‘Oh the blue of the Danube is greener than green’
The mighty Danube is the subject of one of the largest and most decorative maps to appear in a Blaeu atlas. It was printed on two, joined folio sheets and made its first appearance in 1635; a near identical map was published by Blaeu’s rival Janssonius in 1636. Our example, printed in Amsterdam in the 1640s, has bright original hand colour. I have seen some very green Danubes over the years, but on this cartouche Blaeu’s colourist has opted for the traditional blue. Sorry, Spike Jones!
Showing the course of one of the commercial arteries of Europe, from source to sea, the Danube is an obvious choice for special treatment, but Blaeu has chosen to emphasise the strategic importance of the region, which was on the frontier of repeated Ottoman attempts to expand into southeastern Europe. The decorative title cartouche features the Austrian emperor Ferdinand II (died 1637) facing a more generic Turkish Sultan (bearded, but not readily identifiable with Murad IV), with swords drawn. An allegorical figure representing Europe holds the cross aloft, shielded by the Holy Roman Emperor, while a personification of Asia (bearing a censer) tramples it underfoot behind the Sultan. Beneath them is a lizard or salamander, and this has me a bit puzzled. It isn’t a force for good, this lizard, but is it a general reference to evil or the occult, or does it specifically represent the serpent in the Garden of Eden? Thoughts on the back of a postcard, please…

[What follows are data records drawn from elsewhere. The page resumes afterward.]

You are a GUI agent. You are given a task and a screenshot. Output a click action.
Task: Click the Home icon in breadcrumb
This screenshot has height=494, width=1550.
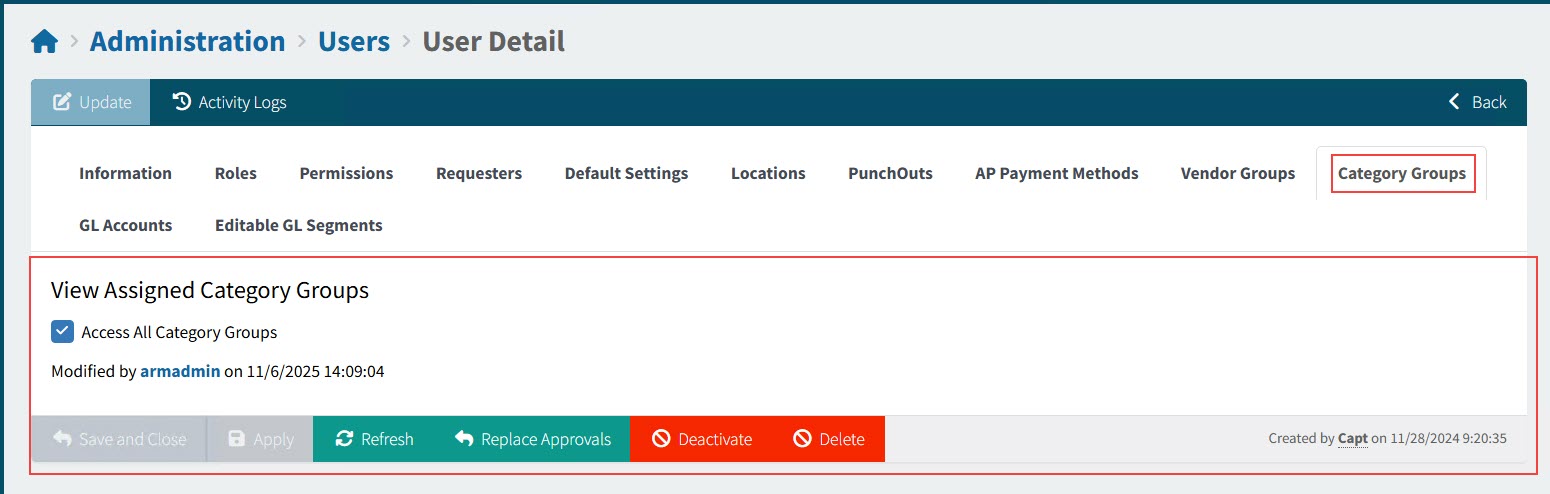coord(45,42)
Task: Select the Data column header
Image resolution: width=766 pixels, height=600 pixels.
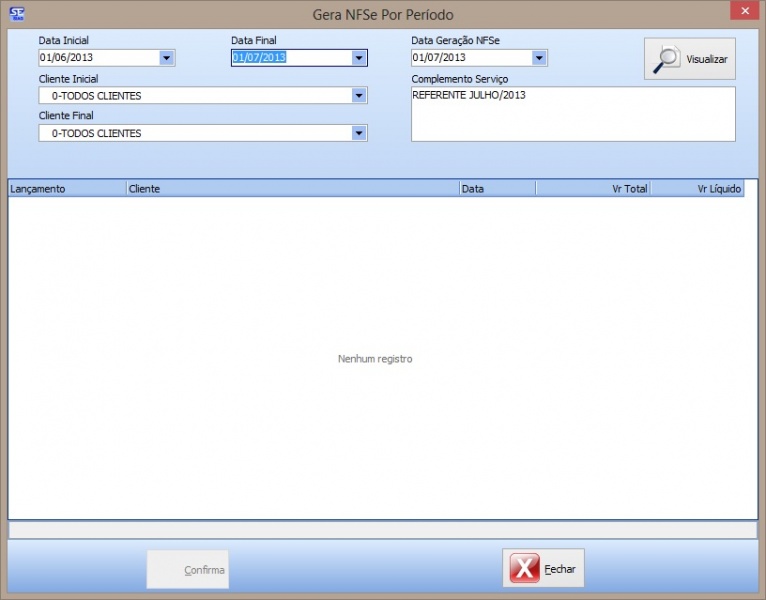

Surrounding the scale in the lower left corner is a decorative vignette, with allegorical figures of the river and its tributaries, which are shown adding their waters to the main channel. The tributaries get progressively younger, less bearded and less muscular as they get closer to the delta at the river’s mouth. All in all, a fascinating and magnificent example of Golden Age Dutch map-making.